> WHAT THIS TASK INVOLVES:
Write the records out again exactly, but without pictures.

=== Begin Enclosure ===

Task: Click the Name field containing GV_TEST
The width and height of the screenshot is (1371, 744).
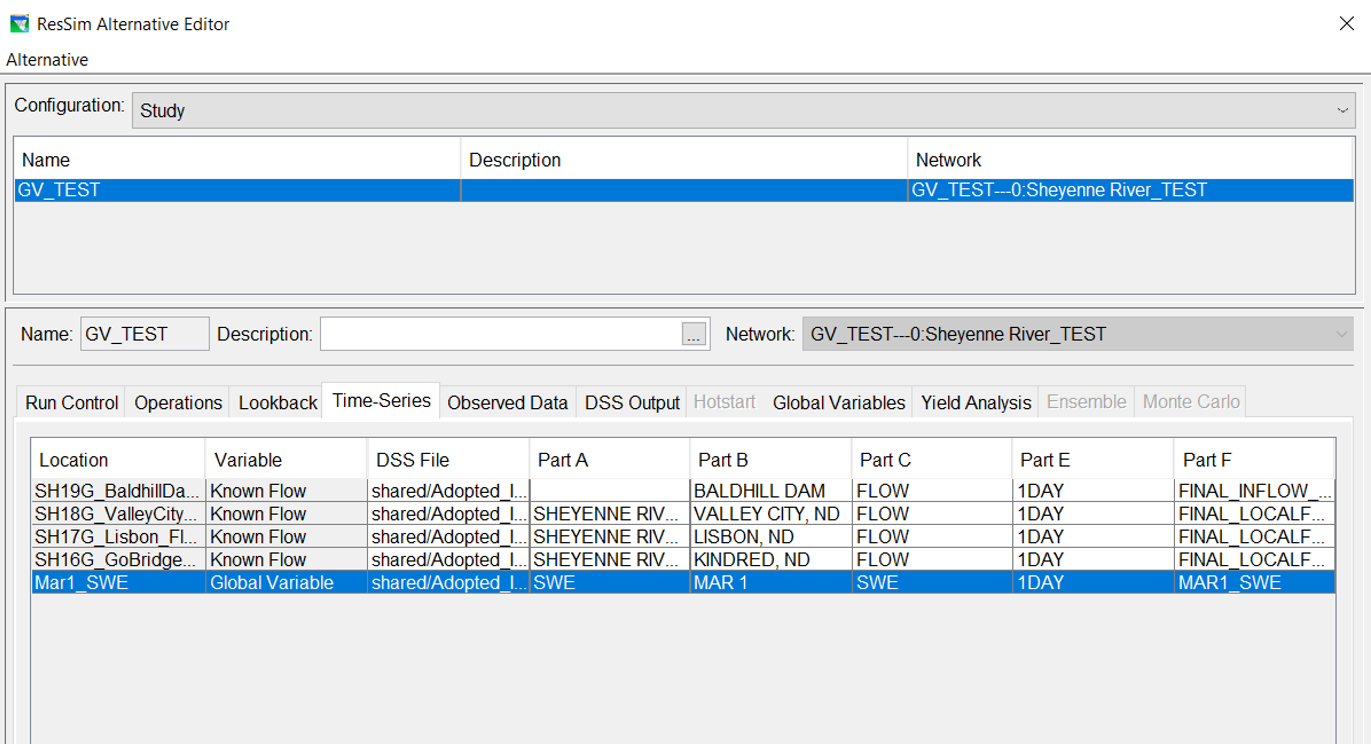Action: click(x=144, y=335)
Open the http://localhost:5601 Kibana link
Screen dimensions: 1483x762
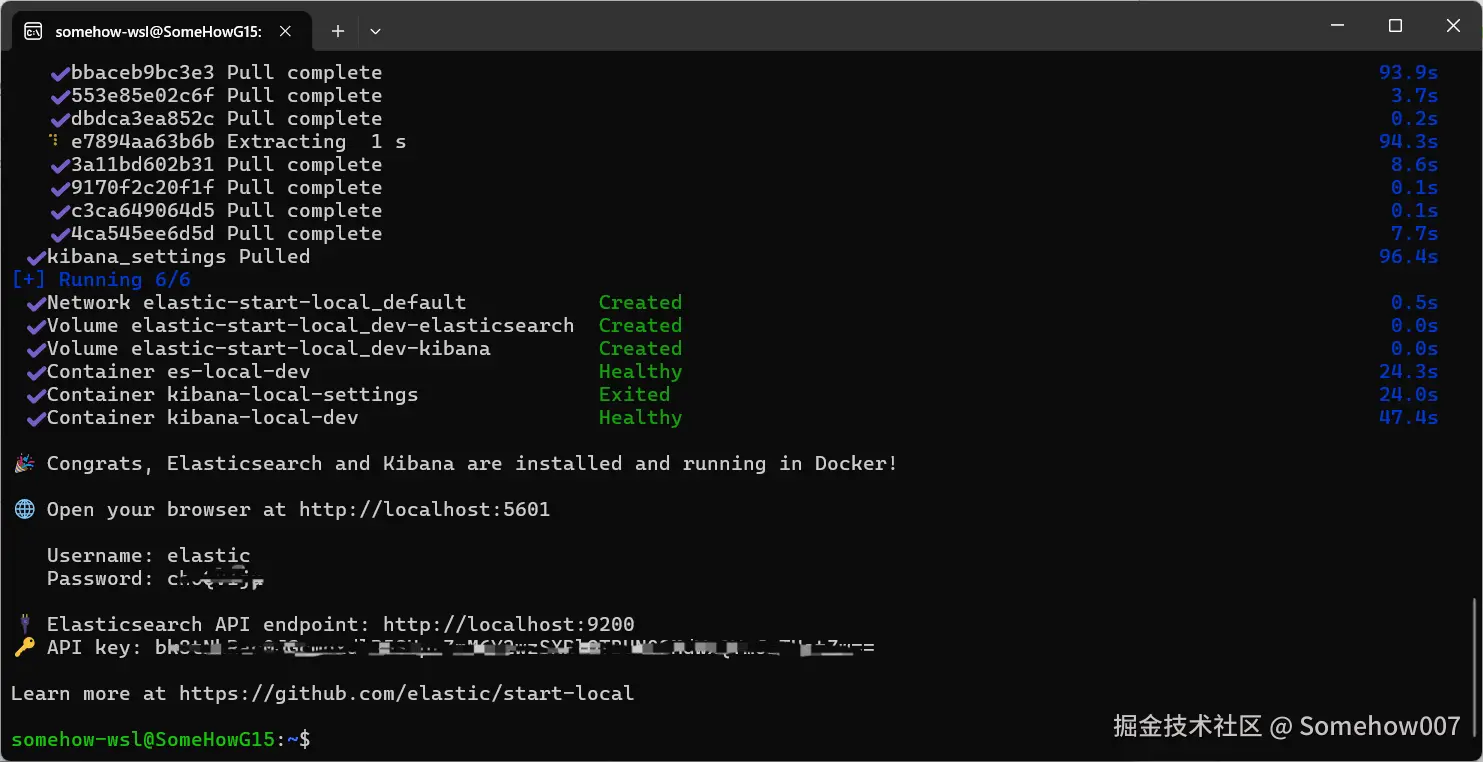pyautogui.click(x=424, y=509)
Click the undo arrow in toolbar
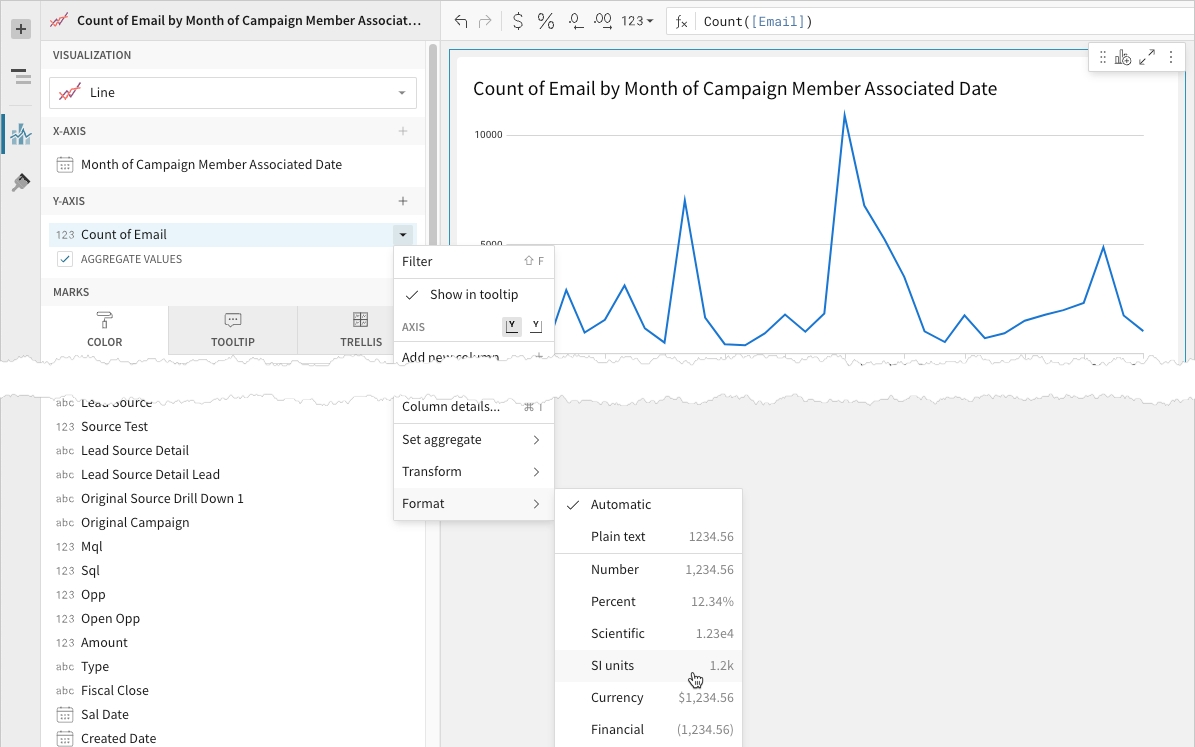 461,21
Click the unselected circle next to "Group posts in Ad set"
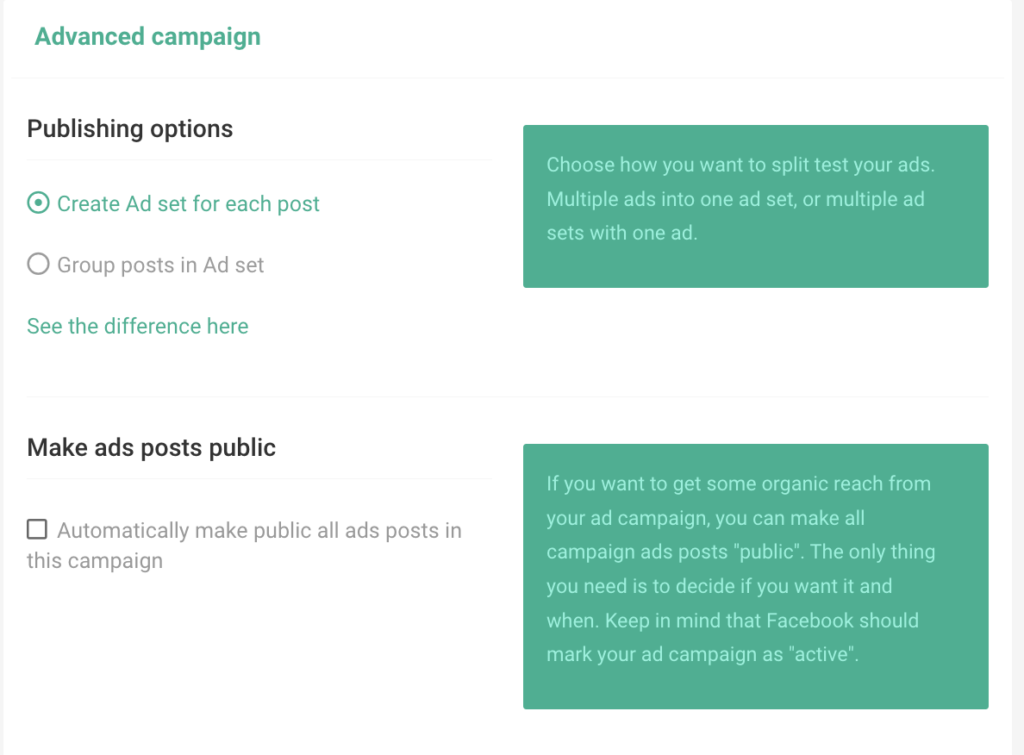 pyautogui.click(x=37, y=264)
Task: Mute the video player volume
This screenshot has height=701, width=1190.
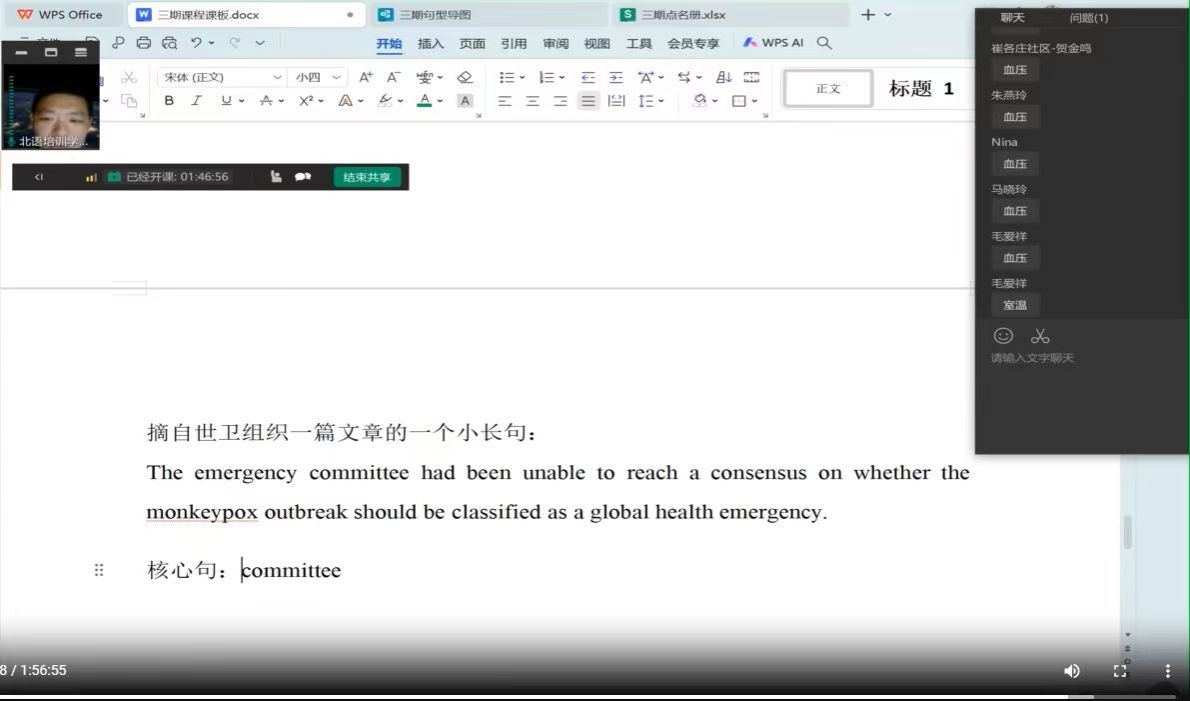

=== End Enclosure ===

> RESPONSE BOX:
Task: Click the Name field containing GV_TEST
The width and height of the screenshot is (1371, 744).
Action: click(x=144, y=335)
Open the http://localhost:5601 Kibana link
Screen dimensions: 1483x762
pyautogui.click(x=424, y=509)
Click the undo arrow in toolbar
 461,21
Click the unselected circle next to "Group posts in Ad set"
 pyautogui.click(x=37, y=264)
Task: Mute the video player volume
This screenshot has height=701, width=1190.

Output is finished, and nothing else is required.